A grid of rectangular cells 1.0 x 1.5cm, corresponding to an area 240m x 360m on the ground, was placed on each
photo and each cell classified for presence or absence of Aspen. A random selection of 100 cells has been made from
only those grid cells containing aspen. CIR photography was used because of the simplicity with which aspen (white
crowns in the late fall CIR photographs) could be differentiated from conifers (red crowns in CIR). All aerial
photography interpretation was done with a scanning stereoscope, with which sufficient detail enabled identification
of individual aspen crowns in poorly stocked stands (Ripple and Larsen 2005).
Field surveys consist of 2 meter x 30 meter transects running from the stand edge toward its center. An
aspen stand is defined as a group of trees that are all within 30 meters of each other. Trees further than 30 meters
from any others are not a part of the stand. Furthermore, a stand must contain least two living aspen trees. If a stand
consists of only two trees, the transect will be located at the midpoint between them and extended towards each
tree. If the stand consists of three or more trees, a random starting point (northernmost, easternmost,
southernmost, or westernmost point) has been chosen and the transect will run from that edge towards the center.
In the case that only one living aspen tree is included in any 2 x 30 meter transect, the transect may be expanded (for
tree counting only) to either 6 x 30 or 30 x 30 meters so as to include at least one more living tree.

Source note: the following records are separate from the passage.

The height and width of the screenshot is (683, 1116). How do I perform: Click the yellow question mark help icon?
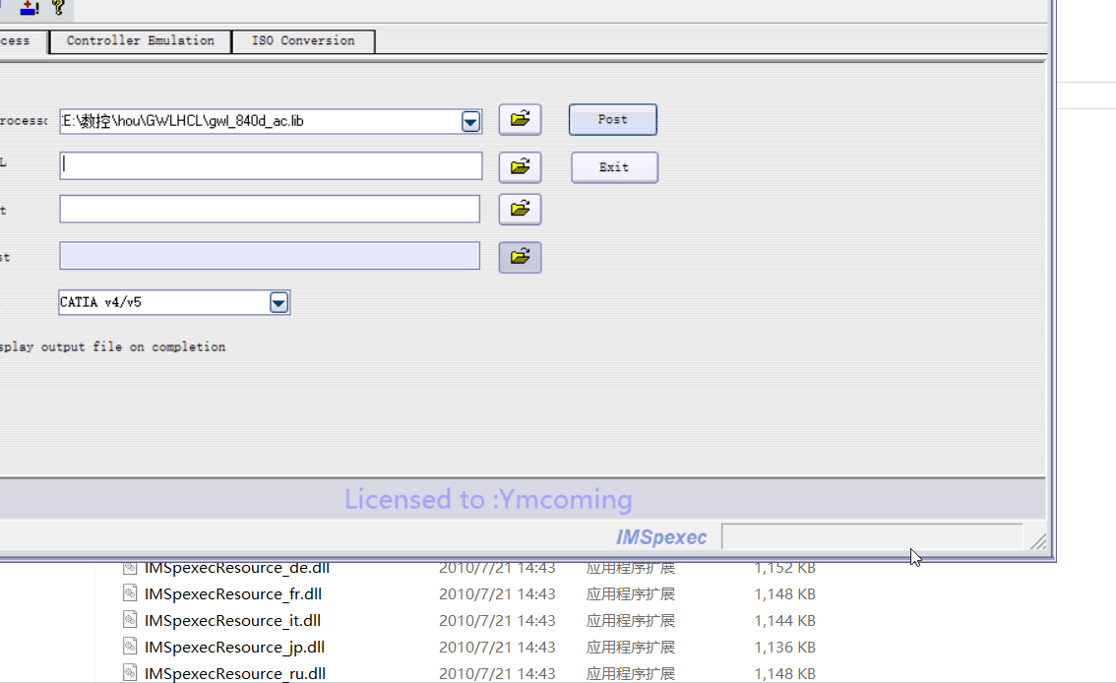click(58, 8)
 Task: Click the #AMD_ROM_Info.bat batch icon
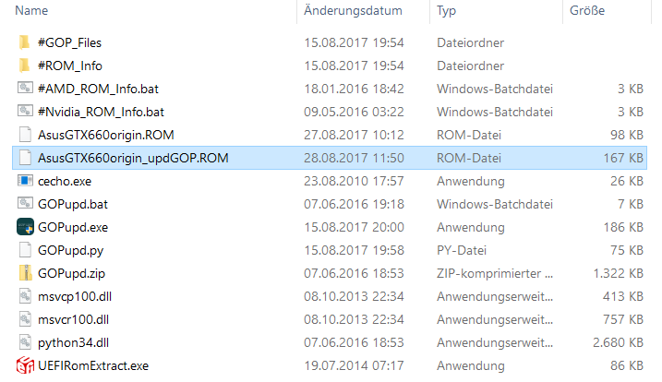(x=25, y=89)
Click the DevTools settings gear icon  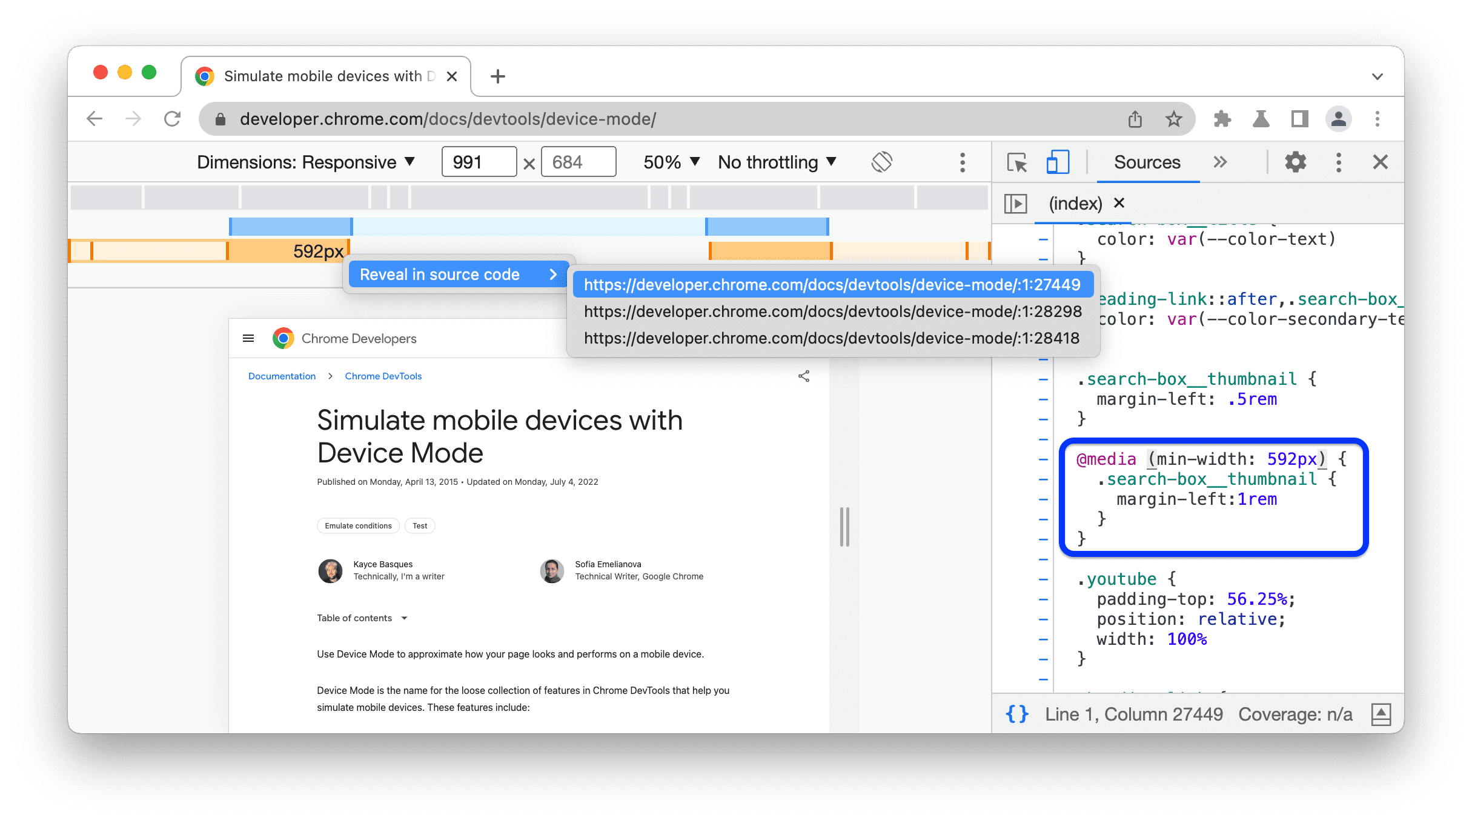[x=1294, y=162]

In the case where
a 240 x 360 grid cell contained several stands, one aspen stand has been randomly chosen within the cell and a single
transect established.
The following information will be collected on each transect:
1) Site characteristics: Elevation, topographic position, slope, aspect, UTMs of transect start.
2) Aspen overstory density (per hectare): Density and diameter at breast height (dbh) of aspen overstory
(>200cm) trees, to be later classified as 1-4cm dbh, 5-9 cm, 10-19, or >20. Aspen of a ‘tree’ form are
defined to be greater than two meters tall and are further differentiated into "replacement" and "nonreplacement" trees (Kay 1990). A replacement tree is greater than two meters tall but less than five cm dbh.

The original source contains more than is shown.